The records below must be copied out completely and exactly.

** Opening SOURCE MATERIAL block **

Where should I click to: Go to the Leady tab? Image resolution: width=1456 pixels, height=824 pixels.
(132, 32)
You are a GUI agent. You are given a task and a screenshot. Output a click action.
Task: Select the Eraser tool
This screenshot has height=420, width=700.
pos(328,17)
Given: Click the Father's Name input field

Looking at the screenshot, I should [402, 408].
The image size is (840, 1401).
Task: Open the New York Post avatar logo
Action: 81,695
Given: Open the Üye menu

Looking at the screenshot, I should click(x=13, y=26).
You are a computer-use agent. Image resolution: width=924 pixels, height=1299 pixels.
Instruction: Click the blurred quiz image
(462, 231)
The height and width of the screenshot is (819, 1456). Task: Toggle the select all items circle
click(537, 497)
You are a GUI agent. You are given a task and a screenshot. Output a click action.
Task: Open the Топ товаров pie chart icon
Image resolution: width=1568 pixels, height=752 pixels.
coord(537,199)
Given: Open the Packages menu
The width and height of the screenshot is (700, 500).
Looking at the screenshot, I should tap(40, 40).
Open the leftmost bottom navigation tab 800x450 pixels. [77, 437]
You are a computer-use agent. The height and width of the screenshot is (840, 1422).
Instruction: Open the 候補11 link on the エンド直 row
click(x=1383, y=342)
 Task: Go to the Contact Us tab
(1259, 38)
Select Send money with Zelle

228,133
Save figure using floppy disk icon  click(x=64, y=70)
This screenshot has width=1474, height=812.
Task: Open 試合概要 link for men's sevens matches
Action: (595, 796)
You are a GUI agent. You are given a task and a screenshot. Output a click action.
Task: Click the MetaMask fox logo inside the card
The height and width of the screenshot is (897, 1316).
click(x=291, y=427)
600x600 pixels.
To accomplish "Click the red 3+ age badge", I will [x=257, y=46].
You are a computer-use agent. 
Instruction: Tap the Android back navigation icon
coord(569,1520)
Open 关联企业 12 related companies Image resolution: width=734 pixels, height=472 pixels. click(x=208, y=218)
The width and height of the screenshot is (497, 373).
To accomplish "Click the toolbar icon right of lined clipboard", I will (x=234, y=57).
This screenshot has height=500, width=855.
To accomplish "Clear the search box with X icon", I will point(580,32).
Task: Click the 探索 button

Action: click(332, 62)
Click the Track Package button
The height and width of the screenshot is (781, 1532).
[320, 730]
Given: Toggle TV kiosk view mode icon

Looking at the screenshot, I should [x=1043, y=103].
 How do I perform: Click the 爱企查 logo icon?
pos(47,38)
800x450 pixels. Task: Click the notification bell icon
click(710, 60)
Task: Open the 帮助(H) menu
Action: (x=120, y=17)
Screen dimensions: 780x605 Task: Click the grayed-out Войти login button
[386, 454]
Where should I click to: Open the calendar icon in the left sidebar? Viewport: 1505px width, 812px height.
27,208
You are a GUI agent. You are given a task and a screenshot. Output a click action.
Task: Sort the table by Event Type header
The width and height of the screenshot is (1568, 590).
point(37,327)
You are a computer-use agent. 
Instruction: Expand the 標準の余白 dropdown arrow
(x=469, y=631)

** Closing SOURCE MATERIAL block **

(REPLY)
Where should I click to: Go to the Leady tab? Image resolution: width=1456 pixels, height=824 pixels.
(132, 32)
You are a GUI agent. You are given a task and a screenshot. Output a click action.
Task: Select the Eraser tool
This screenshot has height=420, width=700.
pos(328,17)
Given: Click the Father's Name input field

Looking at the screenshot, I should [402, 408].
The image size is (840, 1401).
Task: Open the New York Post avatar logo
Action: 81,695
Given: Open the Üye menu

Looking at the screenshot, I should click(x=13, y=26).
You are a computer-use agent. Image resolution: width=924 pixels, height=1299 pixels.
Instruction: Click the blurred quiz image
(462, 231)
The height and width of the screenshot is (819, 1456). Task: Toggle the select all items circle
click(537, 497)
You are a GUI agent. You are given a task and a screenshot. Output a click action.
Task: Open the Топ товаров pie chart icon
Image resolution: width=1568 pixels, height=752 pixels.
coord(537,199)
Given: Open the Packages menu
The width and height of the screenshot is (700, 500).
Looking at the screenshot, I should tap(40, 40).
Open the leftmost bottom navigation tab 800x450 pixels. [77, 437]
You are a computer-use agent. The height and width of the screenshot is (840, 1422).
Instruction: Open the 候補11 link on the エンド直 row
click(x=1383, y=342)
 Task: Go to the Contact Us tab
(1259, 38)
Select Send money with Zelle

228,133
Save figure using floppy disk icon  click(x=64, y=70)
This screenshot has width=1474, height=812.
Task: Open 試合概要 link for men's sevens matches
Action: (595, 796)
You are a GUI agent. You are given a task and a screenshot. Output a click action.
Task: Click the MetaMask fox logo inside the card
The height and width of the screenshot is (897, 1316).
click(x=291, y=427)
600x600 pixels.
To accomplish "Click the red 3+ age badge", I will [x=257, y=46].
You are a computer-use agent. 
Instruction: Tap the Android back navigation icon
coord(569,1520)
Open 关联企业 12 related companies Image resolution: width=734 pixels, height=472 pixels. click(x=208, y=218)
The width and height of the screenshot is (497, 373).
To accomplish "Click the toolbar icon right of lined clipboard", I will (x=234, y=57).
This screenshot has height=500, width=855.
To accomplish "Clear the search box with X icon", I will point(580,32).
Task: Click the 探索 button

Action: click(332, 62)
Click the Track Package button
The height and width of the screenshot is (781, 1532).
[320, 730]
Given: Toggle TV kiosk view mode icon

Looking at the screenshot, I should [x=1043, y=103].
 How do I perform: Click the 爱企查 logo icon?
pos(47,38)
800x450 pixels. Task: Click the notification bell icon
click(710, 60)
Task: Open the 帮助(H) menu
Action: (x=120, y=17)
Screen dimensions: 780x605 Task: Click the grayed-out Войти login button
[386, 454]
Where should I click to: Open the calendar icon in the left sidebar? Viewport: 1505px width, 812px height.
27,208
You are a GUI agent. You are given a task and a screenshot. Output a click action.
Task: Sort the table by Event Type header
The width and height of the screenshot is (1568, 590).
point(37,327)
You are a computer-use agent. 
Instruction: Expand the 標準の余白 dropdown arrow
(x=469, y=631)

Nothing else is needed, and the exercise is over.